待ち合わせらしき人の姿もちらほらと見受けられて、周囲を見渡すと、探さなくても見つかる黒髪長身の整った顔の男。
案の定、若い女の子たちに囲まれて、当然のように逆ナンを受けている。くそ。
このまま帰っても気付かねーんじゃねえかな、と思って踵を返そうとした直後。
「要!」
大きな声で名前を呼ばれ、びくりと足を止める。
そろりと後ろを振り向くと、ぱあ、と眩しい笑みでこっちに向かって走り寄ってくる玲央の姿がある。
「あーごめんな、待った?」
「いや、今来たとこ」
「ウソつけ」
「ちょっとウソだけど、でも大丈夫っす」
素直か。
いそいそと早めに寮を出て行ったのは知っている。玲央を囲っていた女子たちが、「待ち合わせ?」「やだお友達もイケメン」と頬を染めているのに気付いて、なんとなく、腕を伸ばして玲央の髪に触る。普段は何も気にしていないくせに、分け目を作っているのに気がついたからだ。
「生意気」
と片目を細めて言ってやると、何故か玲央の顔が赤く染まった。
なんでだ。
思春期のツボはよくわからない。
「早く行こ」と、玲央の背中を押して、入場ゲートまで促した。
こうなりゃ、とことん、楽しんでやる。
水族館の中は、めちゃくちゃ、混んでいる……。
親子連れとカップルで埋め尽くされ、魚がいる水槽までが遠い。
しかし、最新のVR技術を使った演出で天井や床にも魚が出現し、至るところを泳ぎまくっているのは、素直に感心してしまった。
「うわ見てほら、サメ! でけえ!」
サメが、今にも食いつきそうな勢いで口を開けて、天井から迫ってくるのに笑って、玲央の腕を引く。

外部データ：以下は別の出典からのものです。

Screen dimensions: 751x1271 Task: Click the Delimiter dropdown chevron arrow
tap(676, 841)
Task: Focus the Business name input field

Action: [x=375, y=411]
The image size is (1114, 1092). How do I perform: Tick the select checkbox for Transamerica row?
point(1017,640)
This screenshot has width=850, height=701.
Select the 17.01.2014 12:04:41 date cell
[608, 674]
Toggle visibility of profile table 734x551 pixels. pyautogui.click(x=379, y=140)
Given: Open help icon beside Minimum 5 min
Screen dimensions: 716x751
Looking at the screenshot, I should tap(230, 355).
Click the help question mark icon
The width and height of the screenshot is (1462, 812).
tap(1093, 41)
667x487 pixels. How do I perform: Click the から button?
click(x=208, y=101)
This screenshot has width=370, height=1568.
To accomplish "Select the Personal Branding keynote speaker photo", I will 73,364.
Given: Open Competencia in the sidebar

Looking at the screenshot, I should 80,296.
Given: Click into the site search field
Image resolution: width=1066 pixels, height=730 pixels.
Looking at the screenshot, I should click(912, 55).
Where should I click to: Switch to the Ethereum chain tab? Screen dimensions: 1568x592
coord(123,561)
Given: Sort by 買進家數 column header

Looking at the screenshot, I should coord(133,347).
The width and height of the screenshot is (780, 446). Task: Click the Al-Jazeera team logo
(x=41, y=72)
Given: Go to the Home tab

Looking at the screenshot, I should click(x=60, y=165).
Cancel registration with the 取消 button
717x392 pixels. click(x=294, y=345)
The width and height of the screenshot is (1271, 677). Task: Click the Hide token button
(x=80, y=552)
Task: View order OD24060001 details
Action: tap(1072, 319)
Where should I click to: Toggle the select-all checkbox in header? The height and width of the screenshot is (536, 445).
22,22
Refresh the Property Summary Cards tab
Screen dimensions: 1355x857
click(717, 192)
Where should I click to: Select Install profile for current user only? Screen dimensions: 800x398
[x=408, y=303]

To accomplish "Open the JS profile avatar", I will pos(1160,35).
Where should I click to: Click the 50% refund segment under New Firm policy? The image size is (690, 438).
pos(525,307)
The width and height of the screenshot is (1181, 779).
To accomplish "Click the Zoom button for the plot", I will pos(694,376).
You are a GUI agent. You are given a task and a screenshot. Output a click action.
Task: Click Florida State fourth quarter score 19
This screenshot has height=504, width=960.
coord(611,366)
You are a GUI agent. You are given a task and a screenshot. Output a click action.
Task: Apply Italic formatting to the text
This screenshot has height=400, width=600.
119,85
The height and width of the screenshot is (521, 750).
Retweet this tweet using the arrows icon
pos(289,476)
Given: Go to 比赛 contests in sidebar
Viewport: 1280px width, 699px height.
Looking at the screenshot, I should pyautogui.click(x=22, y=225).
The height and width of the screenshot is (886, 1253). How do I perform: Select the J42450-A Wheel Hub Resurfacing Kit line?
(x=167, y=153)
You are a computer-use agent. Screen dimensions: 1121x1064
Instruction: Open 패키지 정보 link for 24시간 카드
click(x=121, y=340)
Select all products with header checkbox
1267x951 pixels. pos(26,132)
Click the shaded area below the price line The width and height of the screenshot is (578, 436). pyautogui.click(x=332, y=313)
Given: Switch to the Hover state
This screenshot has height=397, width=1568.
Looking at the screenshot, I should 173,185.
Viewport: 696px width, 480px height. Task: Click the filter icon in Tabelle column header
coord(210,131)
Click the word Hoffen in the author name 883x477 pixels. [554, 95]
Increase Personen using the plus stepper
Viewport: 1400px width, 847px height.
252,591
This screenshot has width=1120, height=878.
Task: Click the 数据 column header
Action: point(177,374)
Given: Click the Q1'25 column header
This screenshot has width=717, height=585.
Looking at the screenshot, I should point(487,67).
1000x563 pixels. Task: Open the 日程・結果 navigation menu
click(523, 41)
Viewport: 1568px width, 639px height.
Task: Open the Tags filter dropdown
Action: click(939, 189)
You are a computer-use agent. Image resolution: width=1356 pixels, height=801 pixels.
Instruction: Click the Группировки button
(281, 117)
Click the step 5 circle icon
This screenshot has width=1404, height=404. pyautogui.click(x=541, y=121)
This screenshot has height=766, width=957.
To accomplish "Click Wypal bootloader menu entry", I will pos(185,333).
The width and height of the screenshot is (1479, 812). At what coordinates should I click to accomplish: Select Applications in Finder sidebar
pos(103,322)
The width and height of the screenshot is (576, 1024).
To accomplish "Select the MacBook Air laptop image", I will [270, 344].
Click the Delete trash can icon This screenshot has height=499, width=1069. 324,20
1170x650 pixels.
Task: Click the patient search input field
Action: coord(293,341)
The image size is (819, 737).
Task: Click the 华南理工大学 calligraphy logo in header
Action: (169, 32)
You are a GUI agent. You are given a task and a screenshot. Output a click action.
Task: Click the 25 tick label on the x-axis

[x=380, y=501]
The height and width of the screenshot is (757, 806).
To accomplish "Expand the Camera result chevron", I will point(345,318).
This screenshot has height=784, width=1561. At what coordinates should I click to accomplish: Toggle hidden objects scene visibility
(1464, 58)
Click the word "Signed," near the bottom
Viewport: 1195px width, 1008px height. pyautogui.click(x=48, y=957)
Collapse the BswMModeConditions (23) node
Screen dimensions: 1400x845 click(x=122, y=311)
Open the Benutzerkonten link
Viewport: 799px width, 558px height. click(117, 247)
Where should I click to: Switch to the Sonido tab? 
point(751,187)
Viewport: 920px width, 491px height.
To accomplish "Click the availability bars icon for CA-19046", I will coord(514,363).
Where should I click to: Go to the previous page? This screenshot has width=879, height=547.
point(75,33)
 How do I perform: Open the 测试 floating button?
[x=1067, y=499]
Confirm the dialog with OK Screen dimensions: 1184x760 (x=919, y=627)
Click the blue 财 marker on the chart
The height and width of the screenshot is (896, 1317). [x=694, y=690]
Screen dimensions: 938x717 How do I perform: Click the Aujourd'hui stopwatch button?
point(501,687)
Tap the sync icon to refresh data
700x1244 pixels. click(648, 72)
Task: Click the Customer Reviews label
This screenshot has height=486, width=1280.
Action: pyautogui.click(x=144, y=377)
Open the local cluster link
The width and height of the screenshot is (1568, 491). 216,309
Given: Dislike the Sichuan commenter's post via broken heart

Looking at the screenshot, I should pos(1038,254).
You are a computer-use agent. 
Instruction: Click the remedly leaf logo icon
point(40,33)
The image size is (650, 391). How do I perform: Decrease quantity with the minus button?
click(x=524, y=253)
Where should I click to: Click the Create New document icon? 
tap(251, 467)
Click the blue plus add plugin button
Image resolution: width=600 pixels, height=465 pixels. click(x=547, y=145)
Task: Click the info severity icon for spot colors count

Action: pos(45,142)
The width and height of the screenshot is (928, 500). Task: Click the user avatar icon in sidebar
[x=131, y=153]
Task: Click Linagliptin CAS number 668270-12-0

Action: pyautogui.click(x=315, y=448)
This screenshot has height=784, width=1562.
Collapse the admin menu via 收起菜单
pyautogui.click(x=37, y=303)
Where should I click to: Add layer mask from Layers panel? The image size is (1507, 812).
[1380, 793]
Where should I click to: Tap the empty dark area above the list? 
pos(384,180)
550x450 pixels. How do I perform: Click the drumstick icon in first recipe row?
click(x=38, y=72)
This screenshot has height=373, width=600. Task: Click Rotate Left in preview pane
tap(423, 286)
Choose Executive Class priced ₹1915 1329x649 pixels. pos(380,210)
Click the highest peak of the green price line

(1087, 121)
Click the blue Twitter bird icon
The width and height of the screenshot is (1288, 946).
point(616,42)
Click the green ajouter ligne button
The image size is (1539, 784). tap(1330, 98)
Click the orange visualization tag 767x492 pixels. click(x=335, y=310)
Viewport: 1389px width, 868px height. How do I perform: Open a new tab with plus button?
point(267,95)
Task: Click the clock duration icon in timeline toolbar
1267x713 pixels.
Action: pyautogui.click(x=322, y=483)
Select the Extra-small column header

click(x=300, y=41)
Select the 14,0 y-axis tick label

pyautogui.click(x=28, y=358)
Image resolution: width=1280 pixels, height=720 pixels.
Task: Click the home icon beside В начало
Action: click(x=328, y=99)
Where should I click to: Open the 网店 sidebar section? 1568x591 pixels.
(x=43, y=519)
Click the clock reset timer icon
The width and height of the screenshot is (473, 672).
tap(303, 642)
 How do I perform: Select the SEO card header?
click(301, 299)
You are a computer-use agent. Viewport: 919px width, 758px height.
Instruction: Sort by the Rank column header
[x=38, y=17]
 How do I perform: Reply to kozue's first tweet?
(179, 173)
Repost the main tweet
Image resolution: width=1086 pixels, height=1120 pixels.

こんだけ人がいるから、はぐれないようにって意図もあったのだが、当の玲央はサメも見ずに「バイト頑張ってよかった……」と感動していた。
そんなに水族館が好きだったのか。
「だったらやっぱ、俺じゃなくてかわいい女の子と――」
バシャン!
来た方がよかったんじゃねーの、と言おうとした時に、再び天井が揺れて、今度は水飛沫の映像と共にイルカが顔を出した。
急なことに言葉が止まって、肩が揺れる。「きゃあ!」「うわっ」と、周囲の人たちも驚いていた。
「っふは、水族館っつーか、びっくりハウスじゃん」
笑って言うと、玲央も笑った。
「写真、撮っていいすか」
「フラッシュ禁止じゃね」
「っす」
玲央もこの演出に感動して、天井の仕掛けでも動画に残すのかと思ったら、スマホを思い切り俺に向けて来る。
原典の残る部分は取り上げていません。